Campo Grande Atlético Clube, or Campo Grande as they are usually called, is a Brazilian football team from Campo Grande neighborhood, Rio de Janeiro in Rio de Janeiro, founded on June 13, 1940.

==History==
On June 13, 1940, Campo Grande Atlético Clube was founded.

In 1979, the club played the Campeonato Brasileiro First Division for the first time. Campo Grande finished in the 27th position. The club reached the league's second stage.

In 1982, the club won its only national title so far, the Brazilian Second Division, after defeating CSA of Alagoas in the final. Campo Grande's Luisinho was the top goalscorer of the competition, with 10 goals. The club was promoted to the following year's first division.

In 1983, the club played the Campeonato Brasileiro First Division for the second time. The club was eliminated in the first stage, playing then a second stage qualification playoff against Paysandu. After defeating Paysandu, the club qualified to the second stage, finishing in the group's last position. Campo Grande finished in the competition's 24th place.
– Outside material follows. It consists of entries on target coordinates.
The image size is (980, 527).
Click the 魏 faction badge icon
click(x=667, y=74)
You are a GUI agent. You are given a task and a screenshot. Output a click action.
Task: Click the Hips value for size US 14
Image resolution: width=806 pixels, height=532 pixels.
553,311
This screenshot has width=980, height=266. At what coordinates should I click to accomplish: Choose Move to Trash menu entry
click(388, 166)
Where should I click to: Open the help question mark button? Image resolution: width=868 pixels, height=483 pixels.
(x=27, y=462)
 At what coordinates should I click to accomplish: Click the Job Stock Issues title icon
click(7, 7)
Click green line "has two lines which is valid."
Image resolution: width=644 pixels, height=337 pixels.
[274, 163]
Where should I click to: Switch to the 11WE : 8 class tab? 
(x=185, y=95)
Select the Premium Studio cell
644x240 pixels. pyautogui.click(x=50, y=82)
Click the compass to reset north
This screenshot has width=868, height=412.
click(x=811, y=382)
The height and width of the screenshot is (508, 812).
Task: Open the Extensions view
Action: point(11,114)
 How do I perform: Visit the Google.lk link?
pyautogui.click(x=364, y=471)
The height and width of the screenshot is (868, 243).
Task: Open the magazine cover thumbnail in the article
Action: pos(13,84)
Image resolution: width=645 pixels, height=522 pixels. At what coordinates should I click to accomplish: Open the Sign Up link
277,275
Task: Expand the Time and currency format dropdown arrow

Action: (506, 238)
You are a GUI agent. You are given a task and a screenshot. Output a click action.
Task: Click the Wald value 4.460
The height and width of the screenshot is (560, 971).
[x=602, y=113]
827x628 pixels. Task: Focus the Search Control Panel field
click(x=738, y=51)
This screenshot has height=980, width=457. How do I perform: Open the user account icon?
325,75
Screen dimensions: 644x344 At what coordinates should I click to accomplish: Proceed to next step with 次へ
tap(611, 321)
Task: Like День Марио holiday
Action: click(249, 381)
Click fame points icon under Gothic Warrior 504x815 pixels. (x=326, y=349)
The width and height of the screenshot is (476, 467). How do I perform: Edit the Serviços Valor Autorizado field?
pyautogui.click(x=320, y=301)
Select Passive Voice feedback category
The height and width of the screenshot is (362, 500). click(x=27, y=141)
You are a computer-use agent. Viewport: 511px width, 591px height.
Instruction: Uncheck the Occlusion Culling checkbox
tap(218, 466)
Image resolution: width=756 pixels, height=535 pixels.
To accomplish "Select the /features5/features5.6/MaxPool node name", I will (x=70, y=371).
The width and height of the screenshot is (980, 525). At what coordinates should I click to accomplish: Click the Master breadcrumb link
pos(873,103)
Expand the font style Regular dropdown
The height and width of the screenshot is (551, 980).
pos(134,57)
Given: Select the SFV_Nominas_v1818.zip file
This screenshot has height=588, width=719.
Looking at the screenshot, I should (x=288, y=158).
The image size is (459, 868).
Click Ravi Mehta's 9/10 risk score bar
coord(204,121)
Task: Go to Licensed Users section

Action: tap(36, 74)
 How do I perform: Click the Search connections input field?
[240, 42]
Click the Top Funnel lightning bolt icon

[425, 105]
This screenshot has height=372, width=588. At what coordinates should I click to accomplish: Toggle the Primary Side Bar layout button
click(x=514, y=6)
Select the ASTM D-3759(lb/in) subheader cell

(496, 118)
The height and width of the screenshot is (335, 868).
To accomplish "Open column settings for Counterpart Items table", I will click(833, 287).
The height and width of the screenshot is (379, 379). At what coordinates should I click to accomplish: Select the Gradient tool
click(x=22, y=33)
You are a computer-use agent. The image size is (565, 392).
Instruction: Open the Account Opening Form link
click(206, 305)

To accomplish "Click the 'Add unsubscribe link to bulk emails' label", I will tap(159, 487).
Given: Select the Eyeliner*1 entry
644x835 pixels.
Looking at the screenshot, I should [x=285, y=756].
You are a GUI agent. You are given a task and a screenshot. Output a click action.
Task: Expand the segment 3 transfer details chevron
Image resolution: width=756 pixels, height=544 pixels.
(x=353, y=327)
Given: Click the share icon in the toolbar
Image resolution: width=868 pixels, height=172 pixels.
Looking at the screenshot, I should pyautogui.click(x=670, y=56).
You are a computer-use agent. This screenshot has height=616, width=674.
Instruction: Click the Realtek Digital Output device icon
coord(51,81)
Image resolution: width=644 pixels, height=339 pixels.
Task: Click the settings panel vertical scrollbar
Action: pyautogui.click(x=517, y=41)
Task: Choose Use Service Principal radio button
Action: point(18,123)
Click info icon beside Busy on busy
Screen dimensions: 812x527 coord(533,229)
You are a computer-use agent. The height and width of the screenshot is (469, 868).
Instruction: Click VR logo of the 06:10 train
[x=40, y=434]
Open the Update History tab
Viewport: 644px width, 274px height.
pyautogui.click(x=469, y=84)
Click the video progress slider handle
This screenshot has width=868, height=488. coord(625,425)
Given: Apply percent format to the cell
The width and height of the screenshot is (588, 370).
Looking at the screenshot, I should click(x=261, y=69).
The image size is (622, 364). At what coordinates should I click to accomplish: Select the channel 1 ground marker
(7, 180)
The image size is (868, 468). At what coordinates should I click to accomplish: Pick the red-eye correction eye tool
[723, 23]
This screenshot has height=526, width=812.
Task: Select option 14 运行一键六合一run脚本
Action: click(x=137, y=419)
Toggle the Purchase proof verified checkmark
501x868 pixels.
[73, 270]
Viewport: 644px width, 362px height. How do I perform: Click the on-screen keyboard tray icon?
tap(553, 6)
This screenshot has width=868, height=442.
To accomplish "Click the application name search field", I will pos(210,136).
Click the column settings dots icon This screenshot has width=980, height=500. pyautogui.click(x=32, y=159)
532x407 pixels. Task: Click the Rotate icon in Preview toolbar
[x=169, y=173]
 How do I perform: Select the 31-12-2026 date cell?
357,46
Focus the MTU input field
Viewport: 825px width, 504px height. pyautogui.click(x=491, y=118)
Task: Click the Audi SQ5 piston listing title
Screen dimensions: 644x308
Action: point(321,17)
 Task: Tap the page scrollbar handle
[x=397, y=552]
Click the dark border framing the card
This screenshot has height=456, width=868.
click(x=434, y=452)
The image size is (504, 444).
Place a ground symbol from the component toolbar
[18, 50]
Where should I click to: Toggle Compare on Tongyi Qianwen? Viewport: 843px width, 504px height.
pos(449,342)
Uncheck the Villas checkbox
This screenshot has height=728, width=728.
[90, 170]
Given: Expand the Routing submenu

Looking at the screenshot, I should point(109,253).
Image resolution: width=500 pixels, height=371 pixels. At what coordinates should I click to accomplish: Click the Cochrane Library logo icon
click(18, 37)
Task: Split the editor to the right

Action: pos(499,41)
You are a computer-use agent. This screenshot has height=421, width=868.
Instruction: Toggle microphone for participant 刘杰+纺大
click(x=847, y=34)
In 1991, Roberto Dinamite, Vasco da Gama's biggest idol and one of the most prolific Brazilian goal scorers ever (he has scored 698 goals in his career, most of them for Vasco), played for Campo Grande.

==Honours==

===Official tournaments===

National
| Competitions | Titles | Seasons |
| Campeonato Brasileiro Série B | 1 | 1982 |
State
| Competitions | Titles | Seasons |
| Campeonato Carioca Série A2 | 1 | 1985 |
| Campeonato Carioca Série B2 | 1^{s} | 2024 |

- ^{s} shared record

===Others tournaments===

====State====
- Taça Maracanã (1): 2024

===Runners-up===
- Campeonato Carioca Série A2 (2): 1989, 1998
- Campeonato Carioca Série B1 (1): 2008
- Campeonato Carioca Série B2 (1): 2019

===Women's Football===
- Campeonato Carioca de Futebol Feminino (2): 2004, 2008

==Stadium==

Campo Grande's stadium is Estádio Ítalo Del Cima, built in 1960, with a maximum capacity of 18,000 people.

==Team colors==
Campo Grande's colors are black and white. They usually play in black and white vertical stripes, black shorts and white socks. Its away kit is almost all-white, with the exception being its black socks.

==Mascot==
The club's mascot is a rooster wearing Campo Grande's home kit and black football boots.

==Notable players==
- Cláudio Adão
- Dadá Maravilha
- Décio Esteves (1962)
- Roberto Dinamite
- Pingo

==Notable managers==
Vanderlei Luxemburgo started his career as a manager in 1983, coaching Campo Grande.